-- Information supplied follows --

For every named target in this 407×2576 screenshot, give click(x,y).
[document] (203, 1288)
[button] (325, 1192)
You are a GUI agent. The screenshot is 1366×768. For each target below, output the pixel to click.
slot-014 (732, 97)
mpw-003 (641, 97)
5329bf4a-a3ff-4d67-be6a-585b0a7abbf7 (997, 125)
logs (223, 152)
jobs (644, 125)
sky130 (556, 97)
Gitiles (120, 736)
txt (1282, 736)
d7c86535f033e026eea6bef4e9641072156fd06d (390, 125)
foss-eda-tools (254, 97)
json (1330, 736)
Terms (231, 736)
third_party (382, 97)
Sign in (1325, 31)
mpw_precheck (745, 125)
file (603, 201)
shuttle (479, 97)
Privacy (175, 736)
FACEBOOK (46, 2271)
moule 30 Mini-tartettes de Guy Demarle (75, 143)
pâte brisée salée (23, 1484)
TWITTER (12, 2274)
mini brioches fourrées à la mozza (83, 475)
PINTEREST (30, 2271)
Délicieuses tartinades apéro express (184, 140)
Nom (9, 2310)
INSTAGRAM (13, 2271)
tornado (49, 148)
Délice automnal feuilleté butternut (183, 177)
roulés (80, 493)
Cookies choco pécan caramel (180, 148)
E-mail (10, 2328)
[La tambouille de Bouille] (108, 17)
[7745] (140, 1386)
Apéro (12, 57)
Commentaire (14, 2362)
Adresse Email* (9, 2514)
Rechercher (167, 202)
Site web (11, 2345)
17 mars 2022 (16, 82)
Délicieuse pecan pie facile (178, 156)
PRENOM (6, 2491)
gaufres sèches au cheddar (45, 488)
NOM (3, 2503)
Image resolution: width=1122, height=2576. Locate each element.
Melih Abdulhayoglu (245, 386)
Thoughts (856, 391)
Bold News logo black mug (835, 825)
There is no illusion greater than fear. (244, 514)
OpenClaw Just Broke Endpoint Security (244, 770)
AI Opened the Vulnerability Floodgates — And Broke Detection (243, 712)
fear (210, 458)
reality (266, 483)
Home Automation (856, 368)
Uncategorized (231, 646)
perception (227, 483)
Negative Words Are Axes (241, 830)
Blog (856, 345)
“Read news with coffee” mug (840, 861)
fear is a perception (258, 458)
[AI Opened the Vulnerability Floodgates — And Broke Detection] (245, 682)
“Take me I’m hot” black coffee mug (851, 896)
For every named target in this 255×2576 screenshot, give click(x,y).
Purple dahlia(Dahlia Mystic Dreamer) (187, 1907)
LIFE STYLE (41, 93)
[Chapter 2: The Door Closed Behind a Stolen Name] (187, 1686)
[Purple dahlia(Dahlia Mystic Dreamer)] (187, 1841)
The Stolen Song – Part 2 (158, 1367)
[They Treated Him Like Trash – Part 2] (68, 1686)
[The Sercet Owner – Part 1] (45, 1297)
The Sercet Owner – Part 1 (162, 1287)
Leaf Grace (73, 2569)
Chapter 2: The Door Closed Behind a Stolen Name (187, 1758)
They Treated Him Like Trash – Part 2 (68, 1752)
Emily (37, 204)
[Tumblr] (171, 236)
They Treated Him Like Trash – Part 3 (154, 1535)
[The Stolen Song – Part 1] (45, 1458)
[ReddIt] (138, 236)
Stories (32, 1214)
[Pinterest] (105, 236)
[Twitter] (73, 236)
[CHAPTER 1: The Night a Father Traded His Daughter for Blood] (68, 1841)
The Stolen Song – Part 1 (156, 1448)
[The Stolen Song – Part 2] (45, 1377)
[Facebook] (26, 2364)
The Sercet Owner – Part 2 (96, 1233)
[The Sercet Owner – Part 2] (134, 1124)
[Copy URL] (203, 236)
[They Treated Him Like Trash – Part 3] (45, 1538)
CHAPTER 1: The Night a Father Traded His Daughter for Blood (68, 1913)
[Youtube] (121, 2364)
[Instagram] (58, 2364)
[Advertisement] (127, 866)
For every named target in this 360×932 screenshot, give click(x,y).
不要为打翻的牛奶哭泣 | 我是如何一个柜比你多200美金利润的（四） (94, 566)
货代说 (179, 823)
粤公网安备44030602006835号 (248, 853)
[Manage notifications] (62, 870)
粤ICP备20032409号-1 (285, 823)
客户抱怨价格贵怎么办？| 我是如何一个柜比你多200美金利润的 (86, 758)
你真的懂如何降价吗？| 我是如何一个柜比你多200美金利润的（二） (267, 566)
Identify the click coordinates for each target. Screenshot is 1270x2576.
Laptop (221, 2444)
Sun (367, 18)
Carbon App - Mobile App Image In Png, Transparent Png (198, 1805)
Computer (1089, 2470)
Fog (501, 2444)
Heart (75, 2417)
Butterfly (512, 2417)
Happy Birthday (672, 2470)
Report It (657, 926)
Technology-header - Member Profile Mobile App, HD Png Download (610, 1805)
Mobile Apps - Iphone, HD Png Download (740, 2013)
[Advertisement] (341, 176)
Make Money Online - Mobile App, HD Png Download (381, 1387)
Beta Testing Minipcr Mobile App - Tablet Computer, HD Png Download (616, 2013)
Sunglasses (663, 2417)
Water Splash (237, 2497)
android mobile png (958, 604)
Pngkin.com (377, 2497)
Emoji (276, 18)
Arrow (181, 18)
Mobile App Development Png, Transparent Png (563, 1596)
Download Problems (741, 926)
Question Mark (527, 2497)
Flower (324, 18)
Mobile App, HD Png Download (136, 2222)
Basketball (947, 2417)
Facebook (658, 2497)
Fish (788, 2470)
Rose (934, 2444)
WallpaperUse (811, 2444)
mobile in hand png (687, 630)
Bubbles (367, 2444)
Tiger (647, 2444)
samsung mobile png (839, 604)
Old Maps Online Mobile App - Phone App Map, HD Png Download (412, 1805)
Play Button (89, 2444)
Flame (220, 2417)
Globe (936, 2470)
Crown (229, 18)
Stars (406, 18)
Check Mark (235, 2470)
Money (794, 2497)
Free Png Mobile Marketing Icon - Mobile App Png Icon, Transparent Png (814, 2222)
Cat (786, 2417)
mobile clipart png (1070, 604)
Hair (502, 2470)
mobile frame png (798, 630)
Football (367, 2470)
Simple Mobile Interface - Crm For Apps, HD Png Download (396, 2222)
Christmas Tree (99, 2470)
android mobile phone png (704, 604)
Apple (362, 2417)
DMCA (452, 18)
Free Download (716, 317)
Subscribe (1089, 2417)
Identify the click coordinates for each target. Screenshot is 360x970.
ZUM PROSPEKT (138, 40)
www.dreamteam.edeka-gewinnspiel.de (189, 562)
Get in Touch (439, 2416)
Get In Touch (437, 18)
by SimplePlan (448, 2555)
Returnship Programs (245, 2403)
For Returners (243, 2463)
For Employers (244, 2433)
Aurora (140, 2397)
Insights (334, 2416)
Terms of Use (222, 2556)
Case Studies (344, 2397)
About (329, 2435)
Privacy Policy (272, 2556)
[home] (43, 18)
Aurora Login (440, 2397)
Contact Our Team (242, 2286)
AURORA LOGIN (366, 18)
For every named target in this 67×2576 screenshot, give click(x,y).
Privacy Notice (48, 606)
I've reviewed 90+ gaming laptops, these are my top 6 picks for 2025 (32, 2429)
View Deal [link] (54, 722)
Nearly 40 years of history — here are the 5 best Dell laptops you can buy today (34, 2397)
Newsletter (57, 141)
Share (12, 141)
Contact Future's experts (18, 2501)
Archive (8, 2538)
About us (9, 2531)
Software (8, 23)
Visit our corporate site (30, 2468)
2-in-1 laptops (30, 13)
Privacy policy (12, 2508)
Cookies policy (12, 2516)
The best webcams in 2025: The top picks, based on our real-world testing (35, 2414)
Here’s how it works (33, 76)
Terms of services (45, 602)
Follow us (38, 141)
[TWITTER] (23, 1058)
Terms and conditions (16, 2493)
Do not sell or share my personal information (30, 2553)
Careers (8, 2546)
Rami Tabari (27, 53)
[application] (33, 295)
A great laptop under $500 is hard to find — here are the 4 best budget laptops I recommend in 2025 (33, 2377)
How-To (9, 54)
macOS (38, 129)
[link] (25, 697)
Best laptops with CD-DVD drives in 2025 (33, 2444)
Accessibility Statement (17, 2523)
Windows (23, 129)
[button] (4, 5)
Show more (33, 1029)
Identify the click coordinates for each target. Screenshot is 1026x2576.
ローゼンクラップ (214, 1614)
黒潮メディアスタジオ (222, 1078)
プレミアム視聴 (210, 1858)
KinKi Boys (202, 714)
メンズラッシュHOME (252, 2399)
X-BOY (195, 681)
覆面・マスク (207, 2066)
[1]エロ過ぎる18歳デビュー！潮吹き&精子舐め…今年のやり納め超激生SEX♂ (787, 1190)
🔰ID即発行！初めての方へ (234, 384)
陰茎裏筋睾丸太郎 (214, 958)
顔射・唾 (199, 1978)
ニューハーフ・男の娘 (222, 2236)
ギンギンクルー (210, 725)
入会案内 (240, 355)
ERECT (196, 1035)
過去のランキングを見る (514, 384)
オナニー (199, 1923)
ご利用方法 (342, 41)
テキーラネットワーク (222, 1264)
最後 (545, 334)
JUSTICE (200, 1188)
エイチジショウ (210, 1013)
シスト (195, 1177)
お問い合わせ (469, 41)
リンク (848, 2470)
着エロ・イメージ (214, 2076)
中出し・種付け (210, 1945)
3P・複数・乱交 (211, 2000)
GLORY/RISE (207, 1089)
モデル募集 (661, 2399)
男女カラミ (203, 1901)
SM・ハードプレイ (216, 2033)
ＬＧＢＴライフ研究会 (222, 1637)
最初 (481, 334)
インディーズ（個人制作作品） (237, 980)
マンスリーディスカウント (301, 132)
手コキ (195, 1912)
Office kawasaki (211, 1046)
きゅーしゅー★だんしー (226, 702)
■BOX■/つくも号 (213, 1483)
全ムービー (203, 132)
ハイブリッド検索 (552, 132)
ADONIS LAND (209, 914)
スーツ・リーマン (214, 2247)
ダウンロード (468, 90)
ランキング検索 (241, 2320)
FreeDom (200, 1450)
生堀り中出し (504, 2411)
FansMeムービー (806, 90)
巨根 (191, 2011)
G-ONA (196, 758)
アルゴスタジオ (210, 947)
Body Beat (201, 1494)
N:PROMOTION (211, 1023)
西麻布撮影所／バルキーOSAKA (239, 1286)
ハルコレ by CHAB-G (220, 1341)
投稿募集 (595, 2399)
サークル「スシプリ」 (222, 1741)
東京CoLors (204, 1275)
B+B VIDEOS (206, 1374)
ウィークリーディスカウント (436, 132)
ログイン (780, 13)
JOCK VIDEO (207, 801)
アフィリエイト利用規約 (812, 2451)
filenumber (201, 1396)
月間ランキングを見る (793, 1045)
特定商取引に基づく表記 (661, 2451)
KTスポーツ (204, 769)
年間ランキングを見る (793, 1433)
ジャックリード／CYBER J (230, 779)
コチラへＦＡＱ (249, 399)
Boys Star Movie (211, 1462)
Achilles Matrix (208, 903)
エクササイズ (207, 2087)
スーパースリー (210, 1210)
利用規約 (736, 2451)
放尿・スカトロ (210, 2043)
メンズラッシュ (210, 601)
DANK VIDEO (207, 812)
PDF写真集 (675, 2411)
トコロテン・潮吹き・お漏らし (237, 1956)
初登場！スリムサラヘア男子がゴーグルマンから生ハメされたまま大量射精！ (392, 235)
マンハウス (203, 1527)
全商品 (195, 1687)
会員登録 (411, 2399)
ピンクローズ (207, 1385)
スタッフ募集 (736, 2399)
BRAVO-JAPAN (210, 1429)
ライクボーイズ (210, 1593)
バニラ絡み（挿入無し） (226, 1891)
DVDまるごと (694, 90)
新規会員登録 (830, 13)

-- Information supplied concluded --

» The task
Would you please copy exactly the part of the entries above that begins at the line containing "by SimplePlan (448, 2555)" and ends at the line containing "Privacy policy (12, 2508)", both lines included?

» Written solution
by SimplePlan (448, 2555)
Returnship Programs (245, 2403)
For Returners (243, 2463)
For Employers (244, 2433)
Aurora (140, 2397)
Insights (334, 2416)
Terms of Use (222, 2556)
Case Studies (344, 2397)
About (329, 2435)
Privacy Policy (272, 2556)
[home] (43, 18)
Aurora Login (440, 2397)
Contact Our Team (242, 2286)
AURORA LOGIN (366, 18)
For every named target in this 67×2576 screenshot, give click(x,y).
Privacy Notice (48, 606)
I've reviewed 90+ gaming laptops, these are my top 6 picks for 2025 (32, 2429)
View Deal [link] (54, 722)
Nearly 40 years of history — here are the 5 best Dell laptops you can buy today (34, 2397)
Newsletter (57, 141)
Share (12, 141)
Contact Future's experts (18, 2501)
Archive (8, 2538)
About us (9, 2531)
Software (8, 23)
Visit our corporate site (30, 2468)
2-in-1 laptops (30, 13)
Privacy policy (12, 2508)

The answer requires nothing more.